In New Horizons, you catch fish for fish meals, harvest fruit for fruit salads, grind wheat into flour, etc. Meanwhile, in Pocket Camp, you can make many of the same recipes, but they're made with the same resources as all of the other craftable items are. You don't craft a sushi tra🎉y by catching fish (even though you can do that), you craft itꦅ by combining "Wood," "Preserves," and "Harmonious Essence."
3 ꧑ The Marketplace
A huge draw of the 2.0 update for New Horizons was Harv's Island, which got a makeover as a commune for many of the NPCs you only see occasionally, whether it's b🎐ecause they only visit your island once a week, they're seasonal, or they weren't even in the game before! You can buy from vendors, get your fortune told, access your inventory, the works!
Of course, something incredibly similar was already present in Pockeꦐt Camp. In the app game, it's called the Market Place, and♉ - just like the commune - it features characters not found elsewhere during gameplay. In some cases, it's literally the same characters as the commune, like Reese and Cyrus' truck!
2 🌸 Extra Homes To Decorate
Your personal spaces to decorate in Pocket Camp areꦑ your campsite and your camper. However, the game adds several other ways to test your decorating skills as you play, including a two-floor Cabin and dozens of decorating classes!
Animal Crossing: New Horizons follows Pocket Camp's example by adding extra space for you to decorate. This comes in the DLC, Happy Home Paradise, in which players get to decorate vacation homes for dozens of animal friends! Each villager gets their own plot of land and a home, both of which are fully customizeable - even more customizeable than your own home back on your island! In fact, there's more than just homes; y꧙ou can▨ also decorate your own restaurants, schools, hospitals, and more!
1 Mꦏore Active, Accessible Villagers 𒁏
In Animal Crossing: Pocket Camp, the various NPCs are awake at all times of day to talk to you, even if they comment on being sleepy. They also play with the various items you place in your campsite, be that a simpleﷺ display or a complete picnic setup! The villagers in New Horizons just basically wander around the island; it seems pretty underwhelming in comparison.

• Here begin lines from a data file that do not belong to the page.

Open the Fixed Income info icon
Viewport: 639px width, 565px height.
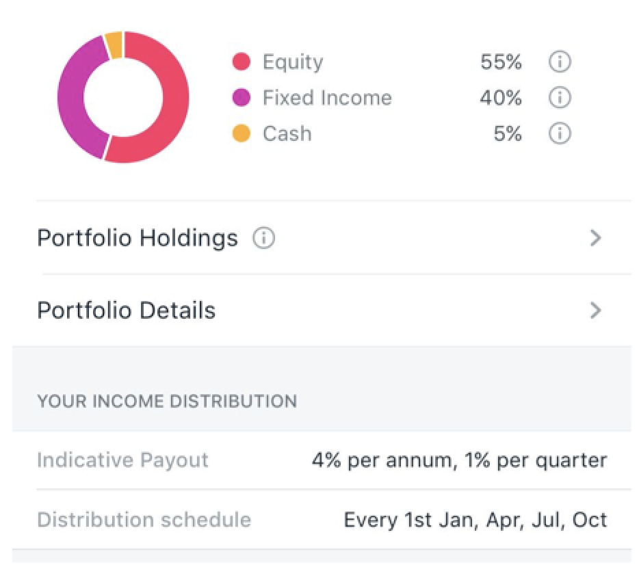560,98
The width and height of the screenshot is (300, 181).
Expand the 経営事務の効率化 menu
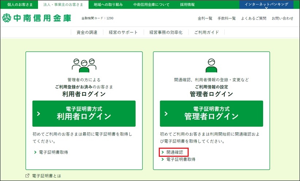pyautogui.click(x=166, y=32)
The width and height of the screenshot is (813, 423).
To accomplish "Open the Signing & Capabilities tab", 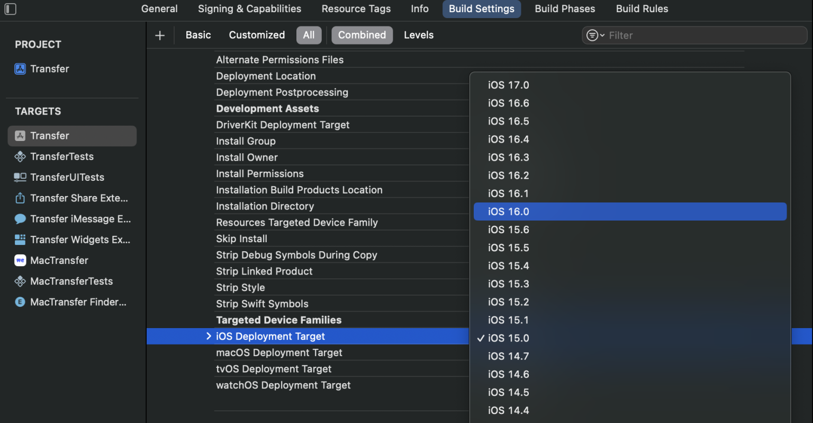I will click(249, 9).
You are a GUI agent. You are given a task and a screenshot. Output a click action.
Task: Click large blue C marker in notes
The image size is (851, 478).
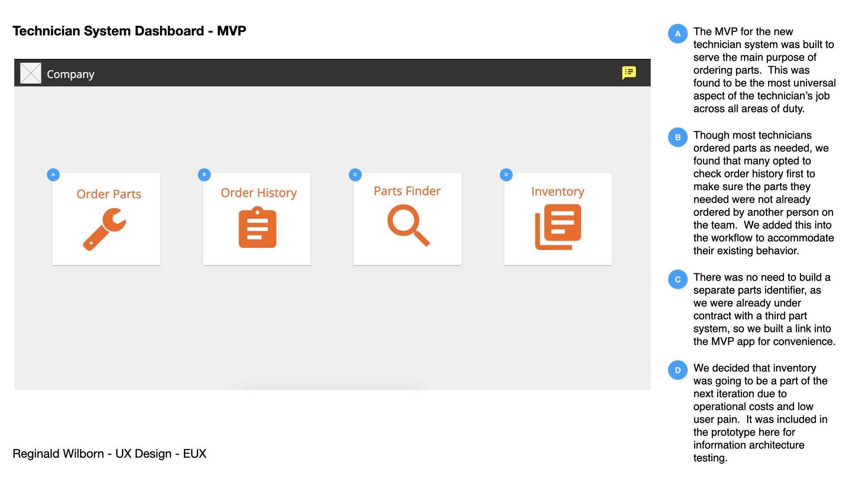pos(678,279)
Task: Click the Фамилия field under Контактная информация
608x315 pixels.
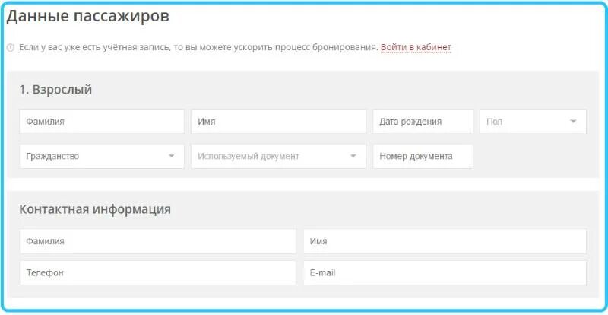Action: (158, 241)
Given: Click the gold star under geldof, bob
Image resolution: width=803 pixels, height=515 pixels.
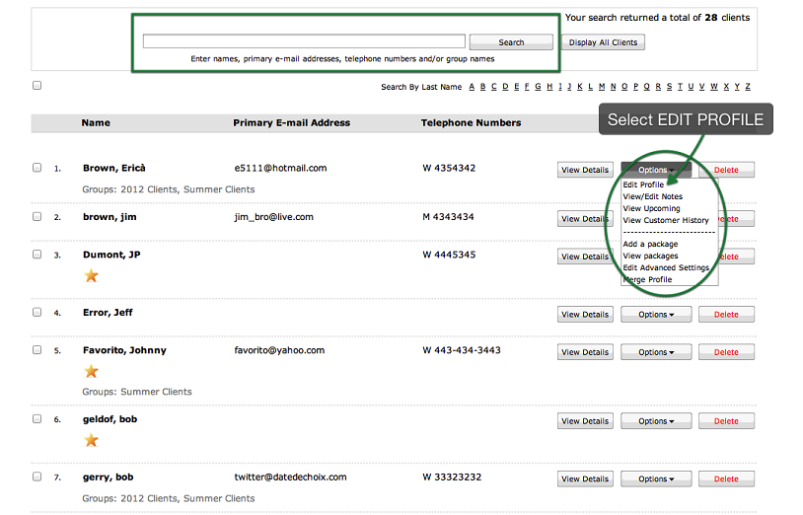Looking at the screenshot, I should pyautogui.click(x=91, y=440).
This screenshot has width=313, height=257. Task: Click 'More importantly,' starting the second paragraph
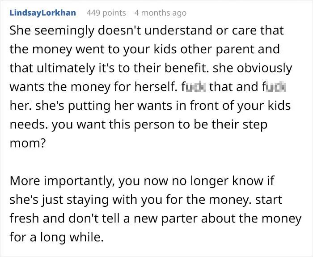pyautogui.click(x=62, y=181)

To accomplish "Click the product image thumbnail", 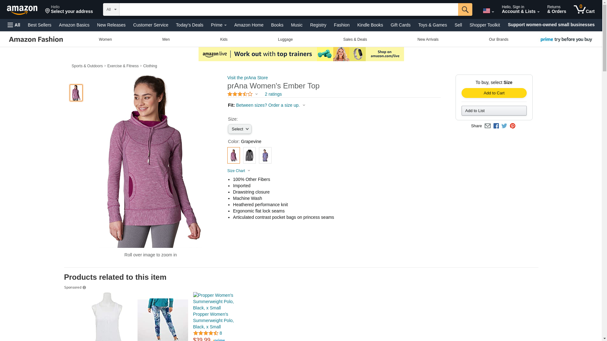I will point(76,93).
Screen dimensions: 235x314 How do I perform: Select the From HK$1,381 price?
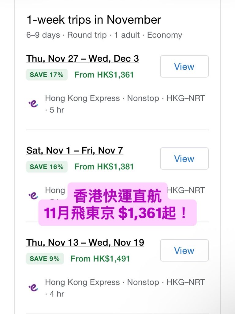coord(104,167)
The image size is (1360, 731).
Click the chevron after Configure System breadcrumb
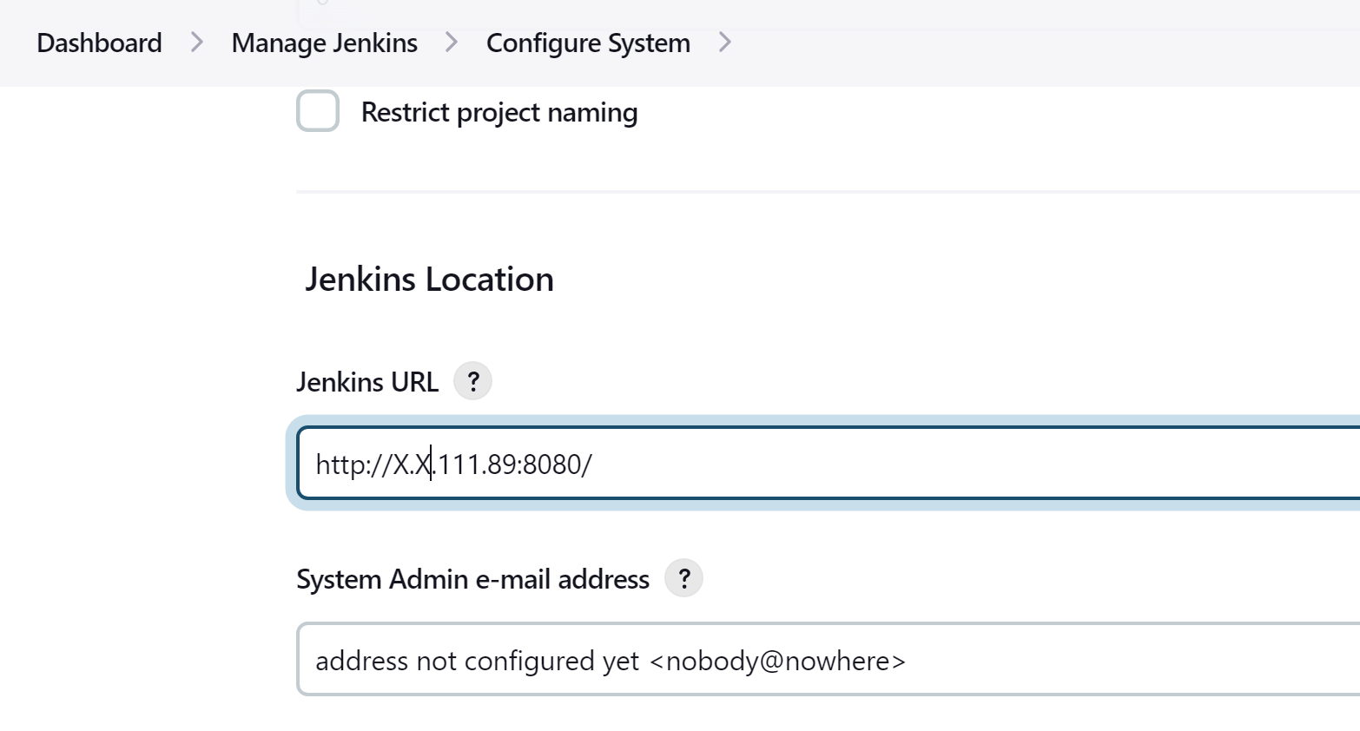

Thankfully, the 2.0 update included new features that bring the villagers much closer to the ones in Pocket Camp. One of the cutest is that the villagers can now visit you at home! They might offer you a snack, or just make underhanded, passive-aggressive comments about your furniture choices. They also can now match your own sleeping schedule with 168澳洲幸运5开奖网:the🐠 introduction of Island Ordinances! While they aren't always available, they can stay up late if you do, or get up early li🍨ke you! Another Island Ordinances keeps your villagers busy by having them pluck weeds and water flowers around the island. It's (unfortunately) still not at the level of its phone game counterpart, but it certainly c💮omes a whole lot closer.